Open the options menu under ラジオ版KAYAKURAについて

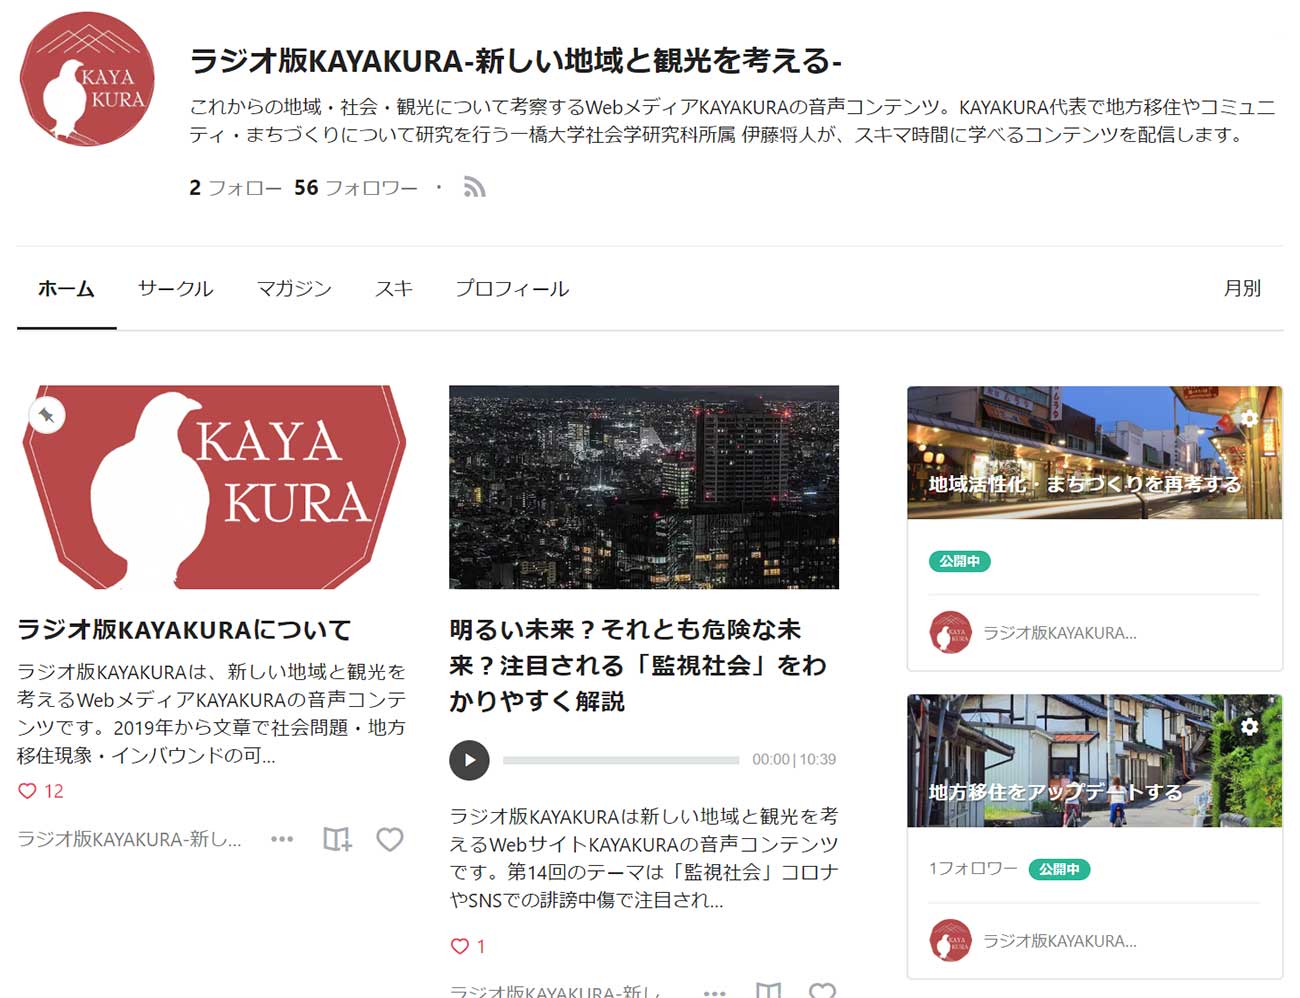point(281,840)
:::::
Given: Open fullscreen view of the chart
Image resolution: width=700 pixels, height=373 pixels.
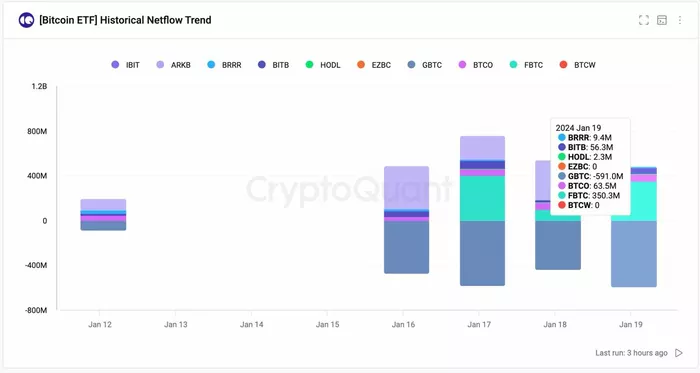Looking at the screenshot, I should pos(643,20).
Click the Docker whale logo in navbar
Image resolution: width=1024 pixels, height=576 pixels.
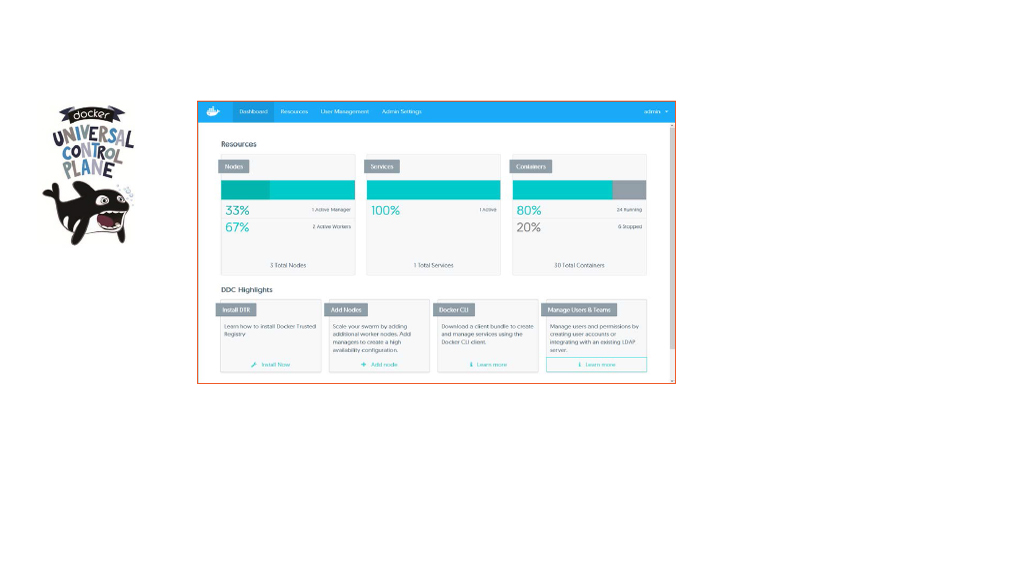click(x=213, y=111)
:::::
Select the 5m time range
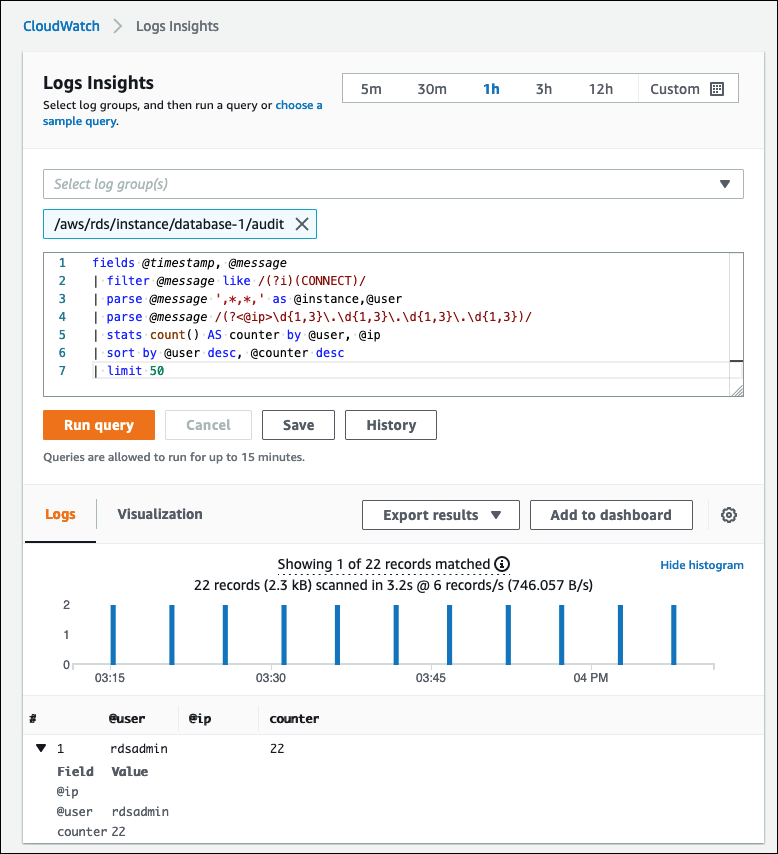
:::::
▶ Your objective: Output exactly the stretch of the listing that begins at the line containing "Given: Open fullscreen view of the chart" and ends at the line containing "Click the Docker whale logo in navbar", both kept. Omit pictures and everything else.

▶ Answer below:
Given: Open fullscreen view of the chart
Image resolution: width=700 pixels, height=373 pixels.
Looking at the screenshot, I should pos(643,20).
Click the Docker whale logo in navbar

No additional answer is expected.